Photo credit: Rappler
“In sum, TRAIN 2 and the broader tax package are critical to strengthening the Philippines’ tax system,” Sawada said.

The Asia Development Bank said on Sunday that the passage of the Department of Finance’s (DOF) second tax reform proposal is critical to ensure that the country will have a stronger economy for the next generation.

ADB's chief economist Yasuyuki Sawada said that in order to reduce poverty and inequality in the country, more infrastructures are necessary which can be built by more revenues, noting the ratio between government’s income and gross domestic product (GPP) is also below Asian average.
ADB's chief economist Yasuyuki Sawada, photo from Asian Development Bank
Sawada said that the problem on the tax system  will be addressed by the DOF’s comprehensive tax reform program (CTRP) package two, which is now pending in the House of Representatives.

“Passage of this important legislation will demonstrate the commitment of Congress, and the country more broadly, to the reforms that are needed to spur growth, reduce poverty and inequality, and achieve upper middle-income status,” he said.
“It will also set the foundations for stronger and more inclusive growth for the next generation of Filipinos,” the economist added.

According to the ADB's estimate, the Philippines will need to invest about seven percent of GDP annually in infrastructure alone to support the country’s rapid growth.

The Duterte administration is targeting reaching that level of infrastructure investment by 2022.

This is more than doubling it from less than seven percent of GDP on average over the past two decades.

“There are several other features of a good tax system beyond revenue adequacy. These are equity, efficiency, competitiveness, stability and predictability, ease of administration and compliance, and the need to ground policies in evidence” Sawada said.
He pointed out that the tax system should be fair by promoting a level playing field in terms of levies and that there should be “horizontal equity” among investors, which the present tax incentive system of the government does not provide.

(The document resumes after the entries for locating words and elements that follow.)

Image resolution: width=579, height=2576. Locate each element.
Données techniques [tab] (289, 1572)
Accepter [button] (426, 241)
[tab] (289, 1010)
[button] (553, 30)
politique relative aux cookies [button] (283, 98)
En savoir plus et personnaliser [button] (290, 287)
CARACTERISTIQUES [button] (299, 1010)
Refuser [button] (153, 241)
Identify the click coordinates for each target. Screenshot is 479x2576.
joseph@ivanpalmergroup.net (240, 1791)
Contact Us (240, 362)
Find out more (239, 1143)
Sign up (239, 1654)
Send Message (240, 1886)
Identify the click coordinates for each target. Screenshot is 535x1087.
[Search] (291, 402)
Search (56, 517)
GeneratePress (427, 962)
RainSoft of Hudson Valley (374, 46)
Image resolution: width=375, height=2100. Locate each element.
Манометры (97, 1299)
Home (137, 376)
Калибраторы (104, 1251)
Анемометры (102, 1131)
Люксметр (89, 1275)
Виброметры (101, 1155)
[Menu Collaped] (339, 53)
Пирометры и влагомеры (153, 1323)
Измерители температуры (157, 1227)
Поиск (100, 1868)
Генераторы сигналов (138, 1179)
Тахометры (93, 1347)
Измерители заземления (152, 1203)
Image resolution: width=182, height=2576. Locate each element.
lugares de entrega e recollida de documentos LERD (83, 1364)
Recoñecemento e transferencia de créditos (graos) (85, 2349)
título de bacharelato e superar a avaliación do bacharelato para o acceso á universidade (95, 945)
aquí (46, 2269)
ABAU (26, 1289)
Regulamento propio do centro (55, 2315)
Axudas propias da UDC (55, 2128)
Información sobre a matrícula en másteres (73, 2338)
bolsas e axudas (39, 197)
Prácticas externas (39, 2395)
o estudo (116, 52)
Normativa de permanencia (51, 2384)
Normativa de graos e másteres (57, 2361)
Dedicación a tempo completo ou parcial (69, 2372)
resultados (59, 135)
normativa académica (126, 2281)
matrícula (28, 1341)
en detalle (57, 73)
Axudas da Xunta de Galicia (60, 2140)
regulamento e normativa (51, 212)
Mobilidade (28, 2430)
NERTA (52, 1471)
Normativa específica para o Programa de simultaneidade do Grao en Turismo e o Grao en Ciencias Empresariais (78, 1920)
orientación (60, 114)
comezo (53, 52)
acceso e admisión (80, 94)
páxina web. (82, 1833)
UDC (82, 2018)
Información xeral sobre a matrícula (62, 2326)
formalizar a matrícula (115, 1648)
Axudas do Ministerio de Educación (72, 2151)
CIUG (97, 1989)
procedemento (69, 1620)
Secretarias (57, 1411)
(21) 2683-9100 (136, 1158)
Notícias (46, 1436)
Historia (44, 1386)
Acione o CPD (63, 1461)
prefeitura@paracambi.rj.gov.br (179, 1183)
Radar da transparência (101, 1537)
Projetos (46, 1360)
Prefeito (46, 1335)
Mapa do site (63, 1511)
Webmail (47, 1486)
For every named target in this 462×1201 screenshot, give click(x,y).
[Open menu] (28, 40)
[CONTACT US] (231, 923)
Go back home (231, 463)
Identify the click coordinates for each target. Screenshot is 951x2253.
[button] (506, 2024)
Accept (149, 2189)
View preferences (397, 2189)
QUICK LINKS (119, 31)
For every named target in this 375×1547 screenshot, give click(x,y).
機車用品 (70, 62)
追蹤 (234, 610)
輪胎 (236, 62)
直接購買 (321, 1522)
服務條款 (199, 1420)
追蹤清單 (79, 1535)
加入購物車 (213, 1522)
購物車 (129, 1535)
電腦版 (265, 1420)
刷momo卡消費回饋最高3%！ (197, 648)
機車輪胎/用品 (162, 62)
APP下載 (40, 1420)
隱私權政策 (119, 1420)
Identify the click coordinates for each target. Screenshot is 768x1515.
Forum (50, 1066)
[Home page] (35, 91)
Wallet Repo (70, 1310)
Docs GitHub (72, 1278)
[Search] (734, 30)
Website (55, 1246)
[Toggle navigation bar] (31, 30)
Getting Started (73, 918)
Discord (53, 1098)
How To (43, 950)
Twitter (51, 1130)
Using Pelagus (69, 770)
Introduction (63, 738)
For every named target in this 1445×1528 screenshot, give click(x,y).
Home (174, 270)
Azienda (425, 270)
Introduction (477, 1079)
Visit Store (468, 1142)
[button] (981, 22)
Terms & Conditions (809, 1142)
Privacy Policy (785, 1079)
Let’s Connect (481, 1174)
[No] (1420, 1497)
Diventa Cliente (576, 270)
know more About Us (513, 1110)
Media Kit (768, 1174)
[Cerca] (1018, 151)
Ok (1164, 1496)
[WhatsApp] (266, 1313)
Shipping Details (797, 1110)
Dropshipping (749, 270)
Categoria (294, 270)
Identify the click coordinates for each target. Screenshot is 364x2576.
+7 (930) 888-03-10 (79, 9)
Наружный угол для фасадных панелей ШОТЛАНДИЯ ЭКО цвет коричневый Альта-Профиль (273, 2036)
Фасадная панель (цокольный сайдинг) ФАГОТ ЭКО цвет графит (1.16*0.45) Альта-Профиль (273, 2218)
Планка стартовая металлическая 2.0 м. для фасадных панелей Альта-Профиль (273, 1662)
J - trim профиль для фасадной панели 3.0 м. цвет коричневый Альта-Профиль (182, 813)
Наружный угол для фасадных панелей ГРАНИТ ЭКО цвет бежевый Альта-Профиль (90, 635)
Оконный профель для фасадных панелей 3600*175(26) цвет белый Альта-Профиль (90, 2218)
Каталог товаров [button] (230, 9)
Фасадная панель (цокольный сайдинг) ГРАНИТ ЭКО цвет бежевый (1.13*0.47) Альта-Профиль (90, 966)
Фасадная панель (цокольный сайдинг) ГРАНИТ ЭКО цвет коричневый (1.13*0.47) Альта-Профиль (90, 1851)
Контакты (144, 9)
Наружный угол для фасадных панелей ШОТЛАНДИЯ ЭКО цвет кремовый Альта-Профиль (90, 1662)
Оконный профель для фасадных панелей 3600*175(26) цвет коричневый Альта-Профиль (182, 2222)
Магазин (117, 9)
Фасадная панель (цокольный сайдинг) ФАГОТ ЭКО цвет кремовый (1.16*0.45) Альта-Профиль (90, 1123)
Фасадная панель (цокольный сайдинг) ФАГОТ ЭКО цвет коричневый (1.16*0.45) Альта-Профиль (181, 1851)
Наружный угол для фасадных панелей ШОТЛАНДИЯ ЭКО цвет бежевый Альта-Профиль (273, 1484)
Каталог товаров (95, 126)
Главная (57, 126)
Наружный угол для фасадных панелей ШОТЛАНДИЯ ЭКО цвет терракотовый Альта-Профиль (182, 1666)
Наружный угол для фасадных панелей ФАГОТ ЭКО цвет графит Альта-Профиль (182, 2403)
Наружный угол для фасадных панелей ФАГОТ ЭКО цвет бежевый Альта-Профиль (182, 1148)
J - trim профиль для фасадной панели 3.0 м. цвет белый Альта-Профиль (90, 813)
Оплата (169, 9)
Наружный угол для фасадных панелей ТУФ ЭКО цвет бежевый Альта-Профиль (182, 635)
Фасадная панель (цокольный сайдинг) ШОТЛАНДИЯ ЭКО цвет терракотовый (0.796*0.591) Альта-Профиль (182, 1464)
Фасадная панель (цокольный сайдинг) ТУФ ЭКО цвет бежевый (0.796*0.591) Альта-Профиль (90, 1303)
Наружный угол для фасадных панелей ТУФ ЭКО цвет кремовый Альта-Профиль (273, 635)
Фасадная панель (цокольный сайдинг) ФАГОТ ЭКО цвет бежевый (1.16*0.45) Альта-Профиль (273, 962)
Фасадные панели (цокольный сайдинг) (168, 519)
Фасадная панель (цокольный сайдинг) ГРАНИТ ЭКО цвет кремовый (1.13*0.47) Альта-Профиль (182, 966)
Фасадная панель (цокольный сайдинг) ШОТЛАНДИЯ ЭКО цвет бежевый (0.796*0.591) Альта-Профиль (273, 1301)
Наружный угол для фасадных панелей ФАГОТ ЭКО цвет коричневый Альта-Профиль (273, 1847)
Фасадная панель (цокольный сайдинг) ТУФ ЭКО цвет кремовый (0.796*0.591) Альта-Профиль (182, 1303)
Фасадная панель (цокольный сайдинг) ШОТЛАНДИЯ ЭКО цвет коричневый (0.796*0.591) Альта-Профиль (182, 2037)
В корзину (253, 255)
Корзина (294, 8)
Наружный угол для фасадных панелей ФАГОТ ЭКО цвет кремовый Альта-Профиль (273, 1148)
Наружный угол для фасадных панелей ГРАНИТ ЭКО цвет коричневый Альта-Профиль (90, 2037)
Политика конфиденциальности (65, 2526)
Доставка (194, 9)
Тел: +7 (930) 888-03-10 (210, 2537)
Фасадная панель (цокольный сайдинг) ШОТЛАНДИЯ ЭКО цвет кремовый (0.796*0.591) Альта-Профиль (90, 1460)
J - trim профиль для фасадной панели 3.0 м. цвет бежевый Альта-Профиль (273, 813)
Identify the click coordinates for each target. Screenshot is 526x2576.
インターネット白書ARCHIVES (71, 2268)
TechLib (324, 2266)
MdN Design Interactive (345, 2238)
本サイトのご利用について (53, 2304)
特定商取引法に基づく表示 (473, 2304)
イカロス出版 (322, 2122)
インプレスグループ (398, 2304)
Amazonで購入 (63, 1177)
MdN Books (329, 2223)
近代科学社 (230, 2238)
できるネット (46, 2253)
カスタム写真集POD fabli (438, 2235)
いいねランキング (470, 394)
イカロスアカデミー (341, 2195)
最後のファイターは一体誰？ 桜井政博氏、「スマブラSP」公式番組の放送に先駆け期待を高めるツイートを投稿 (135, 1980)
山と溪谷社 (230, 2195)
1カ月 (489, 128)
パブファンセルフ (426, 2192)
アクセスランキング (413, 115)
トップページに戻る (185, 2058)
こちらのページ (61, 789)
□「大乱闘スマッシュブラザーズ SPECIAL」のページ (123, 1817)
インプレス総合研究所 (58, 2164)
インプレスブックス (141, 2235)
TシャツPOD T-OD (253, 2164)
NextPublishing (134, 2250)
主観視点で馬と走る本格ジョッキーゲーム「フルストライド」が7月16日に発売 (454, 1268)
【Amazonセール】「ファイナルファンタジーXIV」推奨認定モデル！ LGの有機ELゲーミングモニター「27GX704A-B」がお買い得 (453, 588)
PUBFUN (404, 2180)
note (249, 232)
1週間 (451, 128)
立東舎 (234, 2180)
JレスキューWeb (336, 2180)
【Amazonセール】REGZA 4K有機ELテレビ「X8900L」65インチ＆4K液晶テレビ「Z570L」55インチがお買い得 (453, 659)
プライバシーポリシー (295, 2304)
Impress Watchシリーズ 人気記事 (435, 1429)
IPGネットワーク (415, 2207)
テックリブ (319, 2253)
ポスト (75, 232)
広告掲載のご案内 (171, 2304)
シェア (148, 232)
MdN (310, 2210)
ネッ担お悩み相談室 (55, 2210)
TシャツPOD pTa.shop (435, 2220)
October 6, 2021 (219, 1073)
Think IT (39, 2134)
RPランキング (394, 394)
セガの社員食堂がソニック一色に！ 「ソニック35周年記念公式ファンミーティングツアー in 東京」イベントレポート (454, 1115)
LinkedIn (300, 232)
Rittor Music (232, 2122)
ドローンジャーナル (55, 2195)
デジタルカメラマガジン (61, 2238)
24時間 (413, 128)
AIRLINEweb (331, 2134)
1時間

“If we look at the current system, the incentives that some firms get but others don’t works against horizontal equity. Firms that manage to get tax incentives face much lower effective tax rates of six-14 percent, whereas firms that don’t face a 30 percent rate,”  Sawada said.

“By rationalizing existing fiscal incentives, TRAIN 2 will allow for a reduction in the 30 percent corporate income tax rate, and this will help with the third and fourth features of a good tax system — efficiency and competitiveness,” the economist added.

He said that a lower corporate tax rate will make the Philippines’ tax system more competitive, as it currently has the highest corporate tax rates in ASEAN.
Asked if the second tax reform will result in stability and predictability of the tax system, he said,

“One cannot and should not keep a tax system fixed — especially a flawed one — simply for the sake of ‘stability.’ The Philippines’ tax system is in dire need of fixing, and this is the first major tax reform in the Philippines in two decades. If we allow it to be done right, and done quickly, the Philippines will not need another tax reform for another two decades." he added.

One of the plans under TRAIN 2 is to simplify and make transparent the government’s tax incentives regime by replacing the 123 special laws governing fiscal perks with a single law.

Sawada said that he supports this, as well as the plan of bringing the 14 different investment promotion agencies under a single body, the Fiscal Incentives Review Board.